AWS Certified Machine Learning – Specialty — Question 341
A company has 2,000 retail stores. The company needs to develop a new model to predict demand based on holidays and weather conditions. The model must predict demand in each geographic area where the retail stores are located.
Before deploying the newly developed model, the company wants to test the model for 2 to 3 days. The model needs to be robust enough to adapt to supply chain and retail store requirements.
Which combination of steps should the company take to meet these requirements with the LEAST operational overhead? (Choose two.)
Answer options
- A. Develop the model by using the Amazon Forecast Prophet model.
- B. Develop the model by using the Amazon Forecast holidays featurization and weather index.

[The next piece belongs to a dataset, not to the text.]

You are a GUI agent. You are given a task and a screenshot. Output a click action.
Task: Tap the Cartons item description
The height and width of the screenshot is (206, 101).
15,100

- C. Deploy the model by using a canary strategy that uses Amazon SageMaker and AWS Step Functions.
- D. Deploy the model by using an A/B testing strategy that uses Amazon SageMaker Pipelines.
- E. Deploy the model by using an A/B testing strategy that uses Amazon SageMaker and AWS Step Functions.
Correct answer: B, C
Explanation
Amazon Forecast provides built-in support for holidays featurization and a weather index, which directly addresses the demand forecasting requirements with minimal custom development. To test the model safely over 2 to 3 days with low operational overhead, a canary deployment using Amazon SageMaker and AWS Step Functions allows for gradual traffic shifting and automated rollback if issues arise. A/B testing is less appropriate here as the goal is to validate a single new model's robustness before full release rather than comparing two active variants.